Here two pieces by the then very young Maderna :










It very evident the heavy Bartok's influence over the young Maderna (more in 2 pianos and instruments). Still his unique voice is already there...Maderna had a huge influence over all italian (but not only italian) young composers of the second half of the 20th century. He was very active in Darmstadt immediately after the 2nd world war.


----------



## proclo

and here his Requiem ; composed wen he was only 26 years old :





The premiere was in 2009 in Venice. The score was "lost" and was rediscovered only few years back. This composition was never heard by Maderna.


----------



## science

On the "complete works for orchestra" series from Neos, is any particular one of the volumes more highly recommended? Or are they just undifferentiated greatness?


----------



## Guest

science said:


> On the "complete works for orchestra" series from Neos, is any particular one of the volumes more highly recommended? Or are they just undifferentiated greatness?


They're all pretty great, yeah. If anything, I guess the one with quadrivium would be a safe bet.


----------



## starthrower

I really like Volume one. I'd recommend it, along with Quadrivium on Brilliant Classics, and Works For Flute on the Mode label.

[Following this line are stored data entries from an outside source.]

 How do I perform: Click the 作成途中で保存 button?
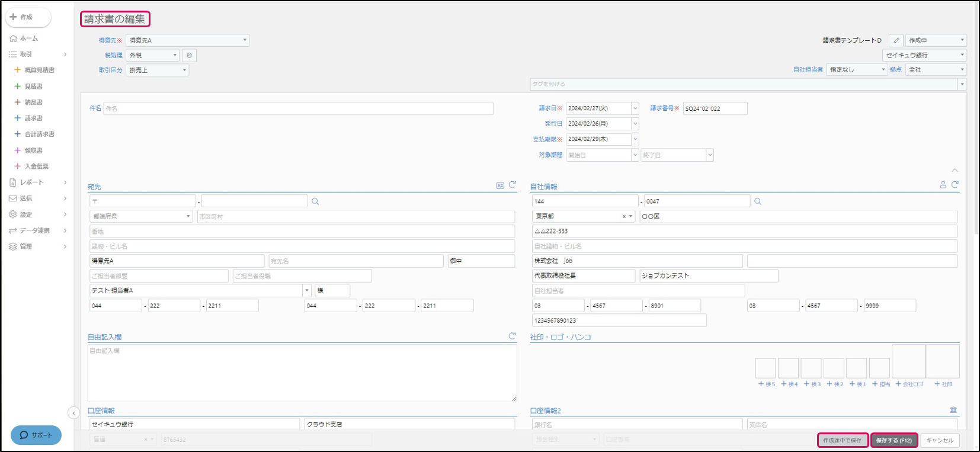click(842, 440)
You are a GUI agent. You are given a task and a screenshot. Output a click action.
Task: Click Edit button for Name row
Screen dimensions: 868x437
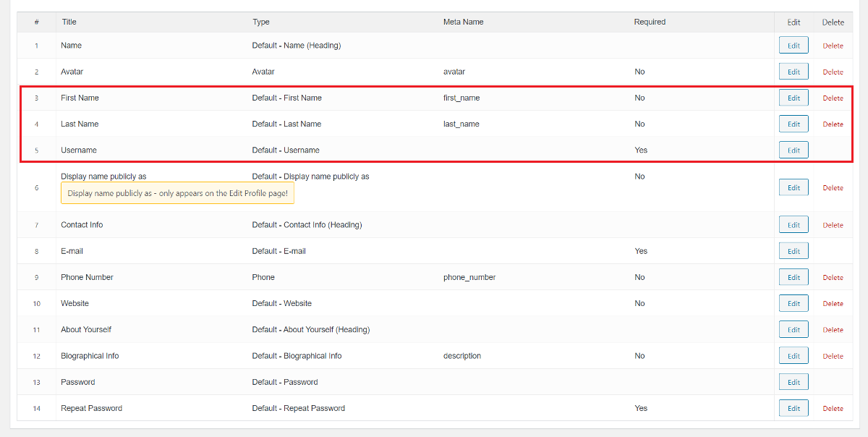point(793,46)
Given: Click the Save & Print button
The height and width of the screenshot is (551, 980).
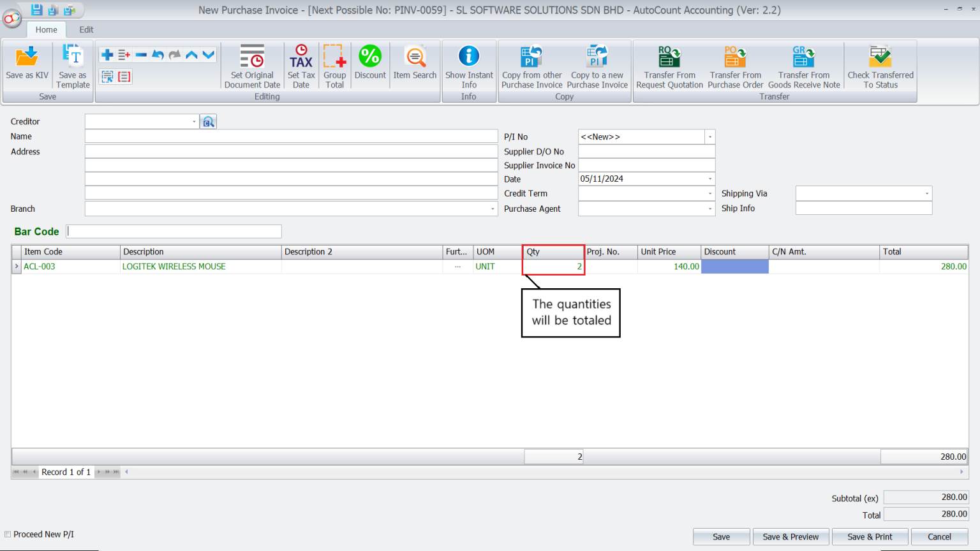Looking at the screenshot, I should click(870, 536).
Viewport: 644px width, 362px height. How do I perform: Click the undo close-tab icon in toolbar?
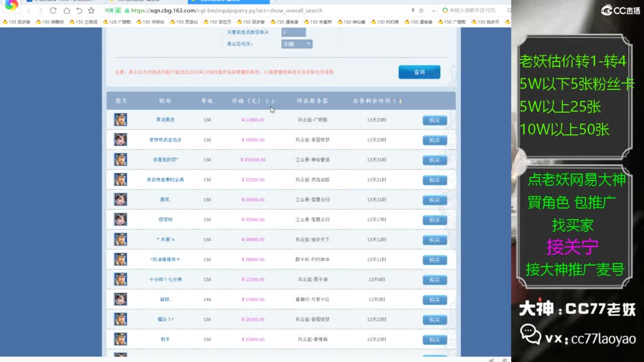[79, 11]
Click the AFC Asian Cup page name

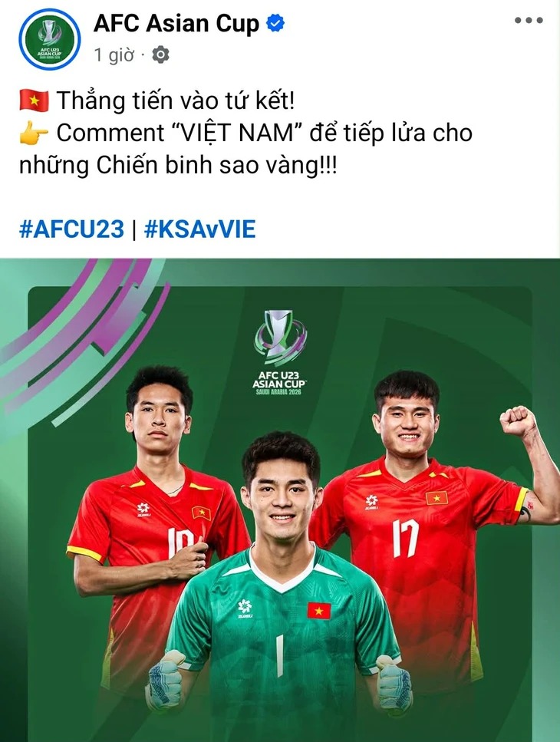pos(176,23)
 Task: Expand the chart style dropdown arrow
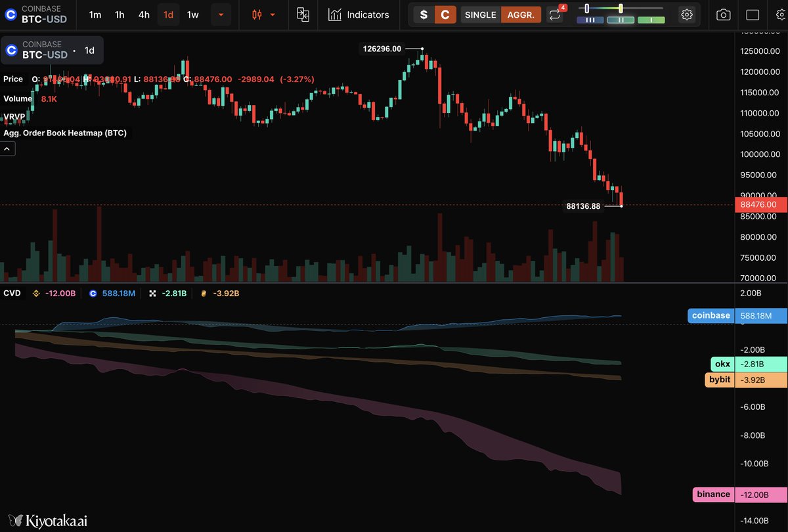click(272, 14)
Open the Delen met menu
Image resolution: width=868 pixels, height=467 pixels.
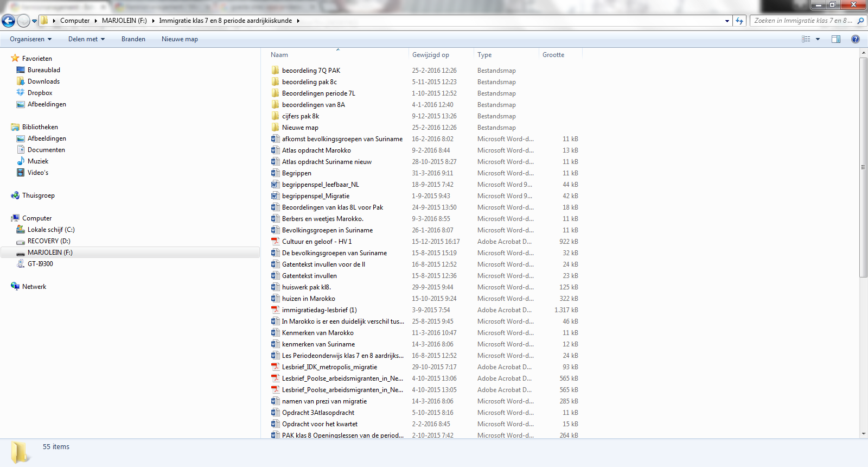[86, 39]
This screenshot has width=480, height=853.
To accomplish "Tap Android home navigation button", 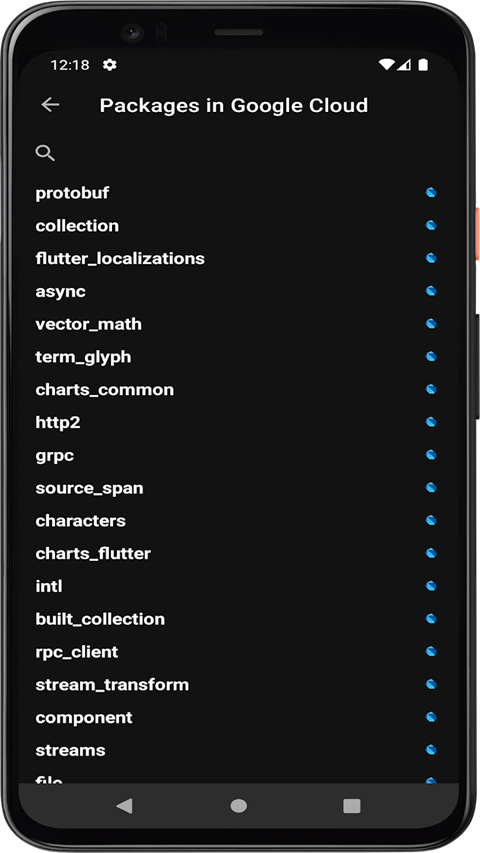I will (x=238, y=806).
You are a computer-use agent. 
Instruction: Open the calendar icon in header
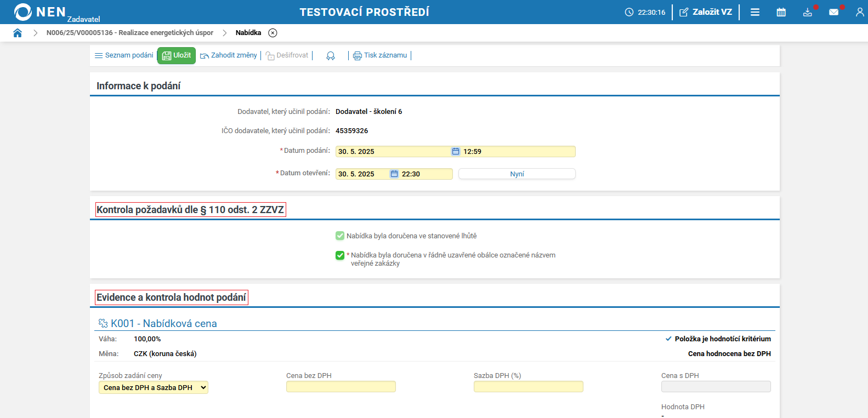tap(781, 12)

Samples here: http://www.prestoclassical.co.uk/search.php?searchString=bruno+maderna&page=2


----------



## Mandryka

Has anyone explored Maderna as conductor?


----------



## Prodromides

Mandryka said:


> Has anyone explored Maderna as conductor?


Only one disc in my collection features Maderna conducting; it's works by Ligeti on _Wergo_:


----------



## starthrower

Rare film of Maderna in rehearsal. Seems he had a sense of humor.






Interview in English with Maderna.


----------



## GioCar

For those who are planning to be in Milan next autumn.

The annual contemporary music festival (Milano Musica) will be focused on Maderna's works, here's the full program

http://www.milanomusica.org/it/sezione-festival/calendario/concerti-spettacoli.html

Surely I'll go to see some of these concerts...


----------



## Birdsong88

This intrigues me to listen to some more of his works. if only arkivmusic.com streaming service had more of his works available.


----------



## schigolch

My preferred piece from Maderna is the "opera-cycle" _Hyperion_.


----------



## Xenakiboy

Maderna has recently made me go; WOW!


----------



## millionrainbows

There are two wildly different recordings of his opera "Satyricon;" one good, and one not-so good. If anybody's interested, I'll tell you which one to get.


----------



## keqrops

I'm new here, and I hope it's okay to post in old threads.
I've been exploring a lot of modern music the last few months, and now I want to get into more Darmstadt composers. Maderna seems like an interesting composer, but I haven't found any convincing lists of important works, so I thought I could ask here. I know Quadrivium, Musica su due dimensioni, Hyperion and the Oboe Concertos are among the bigger ones. Could anyone recommend me other pieces by him?


----------